** Begin **

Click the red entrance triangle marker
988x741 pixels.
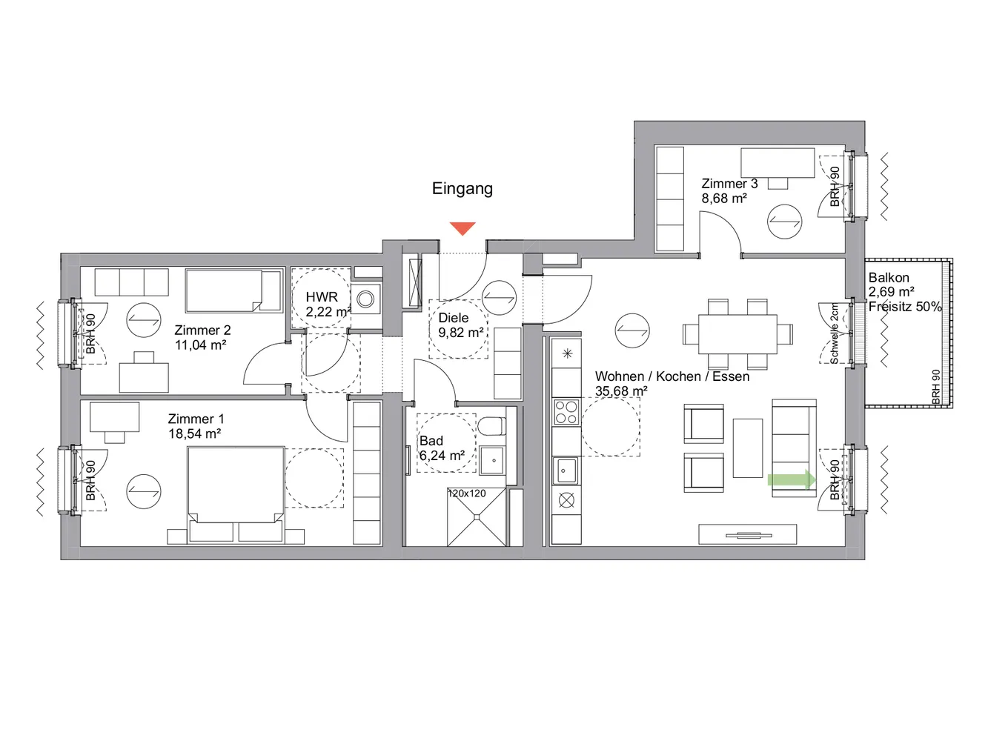[x=462, y=228]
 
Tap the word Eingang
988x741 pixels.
[x=462, y=188]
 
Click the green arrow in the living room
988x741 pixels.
[x=792, y=479]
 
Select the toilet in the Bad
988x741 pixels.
[x=491, y=427]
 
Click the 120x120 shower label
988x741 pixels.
[x=466, y=494]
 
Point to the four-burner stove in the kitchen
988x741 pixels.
[x=566, y=412]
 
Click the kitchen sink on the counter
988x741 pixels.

** End **

◆ **Objective**:
Scale the stretch of data from the start through the line containing "[x=566, y=412]", repeating every line including the requests but multiplying the x and y coordinates in the answers by 1.25, rounded to whole numbers with halves going up. Leave the pictures out.

◆ **Result of the task**:
Click the red entrance triangle marker
988x741 pixels.
[x=578, y=285]
 
Tap the word Eingang
988x741 pixels.
[x=578, y=235]
 
Click the green arrow in the living room
988x741 pixels.
[x=990, y=599]
 
Select the toilet in the Bad
988x741 pixels.
[x=614, y=534]
 
Click the 120x120 shower label
988x741 pixels.
[x=583, y=618]
 
Point to the four-burner stove in the kitchen
988x741 pixels.
[x=708, y=515]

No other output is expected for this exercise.